-- Selected excerpt start --
4

I'm trying to find a root cause of the "Illegal instruction" exception (0xc000001d) with WinDbg. The project was built with VC++2015. I've got two memory dumps from two test runs.

For now I found the following that is true for both dumps:

  • the exception points to the "movq mmword ptr [ecx], xmm0" instruction
  • xmm0 contains zeros
  • the exception occurs in an object constructor
  • the address is inside DS
  • the address belongs to a heap entry which looks valid
  • the address points to the object is being constructed, so it seems like it tries to put zero to the obj.m_data member that looks valid too

I have no idea where to go further, so I'd appreciate any directions.

UPD:

...
movq    xmm0,mmword ptr [esi]
lea     ecx,[edi+94h]
movq    mmword ptr [ecx],xmm0 ; << this causes the exception
Rom098
  • 2,445
  • 4
  • 35
  • 52
  • 2
    It seems unlikely, but is there any chance that [the CPU doesn't support SSE2?](https://groups.google.com/forum/#!topic/comp.lang.asm.x86/s35RlDxuoks) – Harry Johnston May 28 '17 at 21:36
  • @HarryJohnston thanks, I will check this. Is there a way to know which CPU exception was generated (using windbg and the memory dump)? – Rom098 May 28 '17 at 21:51
  • You just said that the exception was 0x1d. – conio May 28 '17 at 21:58
  • 2
    @conio, I don't think the CPU exception codes use the same numbers as the Windows exception codes. [Invalid opcode is exception 0x6](http://wiki.osdev.org/Exceptions), for example, but Windows converts that to 0xC000001D. I don't know whether or not there are any other CPU exception codes that also map to 0xC000001D, – Harry Johnston May 28 '17 at 22:03
  • @HarryJohnston: All of that is reasonable inference. Is there a reason to suspect that the actual exception was a divide by zero or a PF? – conio May 28 '17 at 22:11
  • @HarryJohnston The processors are ""AMD Sepron 3000+ Socket A" and "AMD Athlon XP 2400+ Socket A". As far as I understand, Athlon XP doesn't support SSE2. Regarding Sempron, it generally supports SSE2, but not for "Socket A" modification. Is this correct information? If yes, this is the root cause, right? – Rom098 May 29 '17 at 09:56
  • @HarryJohnston The test were run on Windows XP, 7 Home and 7 Pro 32bit. Actually I'm confused with the following: "128-bit operations will generate #UD only if OSFXSR in CR4 is 0." How can I check if the operation systems support FXSAVE and FXRSTOR? – Rom098 May 29 '17 at 10:11
  • @HarryJohnston I updated the question with some asm lines. Also I'm wondering why the "movq xmm0,mmword ptr [esi]" instruction 2 lines above doesn't cause the exception. – Rom098 May 29 '17 at 10:48

1 Answers1

3

Illegal instruction is raised when the operating system handles a fault from the CPU where it has failed to decode an instruction. This can occur if an instruction extension is not supported by the CPU or the operating system. msdn : illegal instruction AVX. In this case the bug in msvc 2013 occurred when the CPU supported AVX, but the operating system did not.
-- Selected excerpt end --
-- Material shown start --
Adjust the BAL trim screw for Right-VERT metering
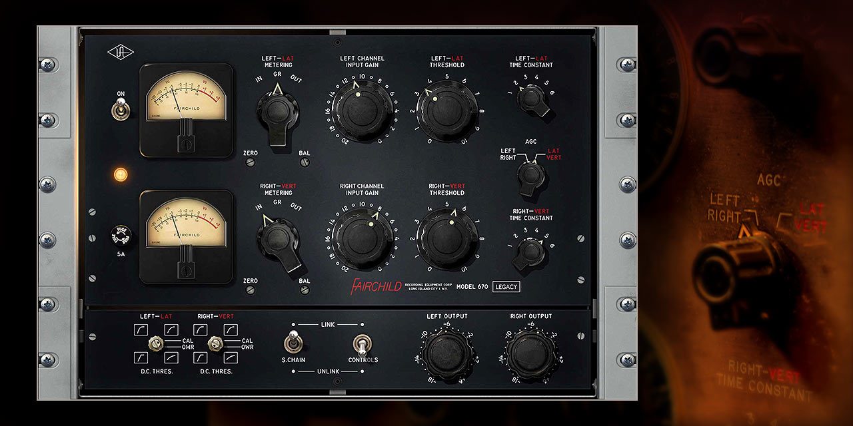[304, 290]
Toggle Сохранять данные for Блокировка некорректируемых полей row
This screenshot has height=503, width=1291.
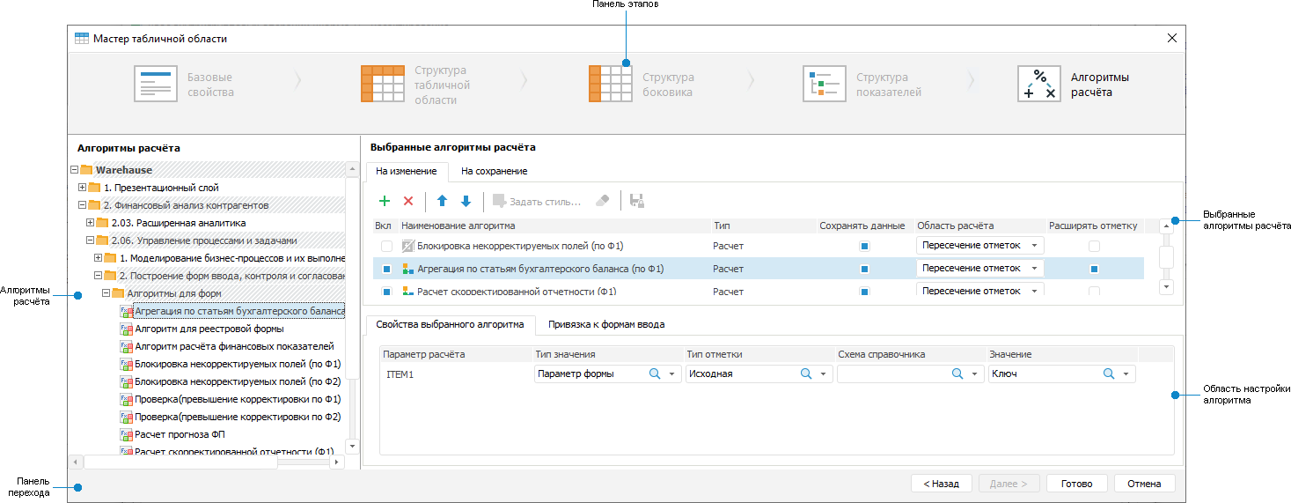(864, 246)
-- Material shown end --
-- Material shown start --
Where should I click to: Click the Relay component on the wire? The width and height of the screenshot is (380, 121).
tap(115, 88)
-- Material shown end --
Task to complete:
Write out the passage of the illegal instruction thread from "Illegal instruction is" up to and including "system did not.", with no changes.

The result:
Illegal instruction is raised when the operating system handles a fault from the CPU where it has failed to decode an instruction. This can occur if an instruction extension is not supported by the CPU or the operating system. msdn : illegal instruction AVX. In this case the bug in msvc 2013 occurred when the CPU supported AVX, but the operating system did not.